El mensaje fue calando y las propias autoridades políticas comprendieron que el modelo no era viable. De Klerk sustituyó a Botha y con su llegada comenzaron las reformas que llevarían a la liberación de los presos políticos, el reconocimiento de las fuerzas partidistas prohibidas y finalmente la convocatoria de elecciones. Se daba paso así a una nueva época con Mandela como presidente entre 1994 y 1999. Para entonces era ya un hombre anciano llamado, como mucho, a pastorear un proceso de cambio político que otros dirigentes más jóvenes tendrían que dirigir.

En su haber está el haber apoyado una salida democrática y relativamente respetuosa con los intereses de la comunidad blanca. El contraste con lo ocurrido en la vecina Zimbabue es evidente. Las razones para dejarse llevar por el revanchismo eran las mismas, la diferencia estuvo en el liderazgo. Mandela comprendió que el futuro de Sudáfrica pasaba por enviar al mundo un mensaje claro de compromiso con la convivencia pacífica y la democracia. Atrás quedaban sus escarceos comunistas y radicales.

En su debe, que también lo es del conjunto de la clase dirigente del Consejo Nacional Africano, hay que anotar la corrupción rampante y un preocupante nivel de incompetencia. Sudáfrica podría estar mucho mejor de lo que está si sus actuales dirigentes fueran gente más responsable. Pero también es verdad que en comparación con algunos estados de su entorno geográfico y con historias paralelas Sudáfrica es un ejemplo a seguir.

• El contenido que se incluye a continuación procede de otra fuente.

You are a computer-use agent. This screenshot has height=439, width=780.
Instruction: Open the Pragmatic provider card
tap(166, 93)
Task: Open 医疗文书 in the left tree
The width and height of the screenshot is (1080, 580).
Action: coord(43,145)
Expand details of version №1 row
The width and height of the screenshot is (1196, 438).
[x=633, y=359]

Como muchas otras figuras históricas que han protagonizado procesos revolucionarios Nelson Mandela es una personalidad controvertida, en la que predomina el claro oscuro. Los historiadores debatirán durante años sobre su carrera política, ideales, aciertos y errores. Como demócrata y administrador dejaba mucho que desear. Para el ciudadano de a pie todo será más fácil, Mandela pervivirá como un referente moral en la lucha en favor de la igualdad y contra la segregación.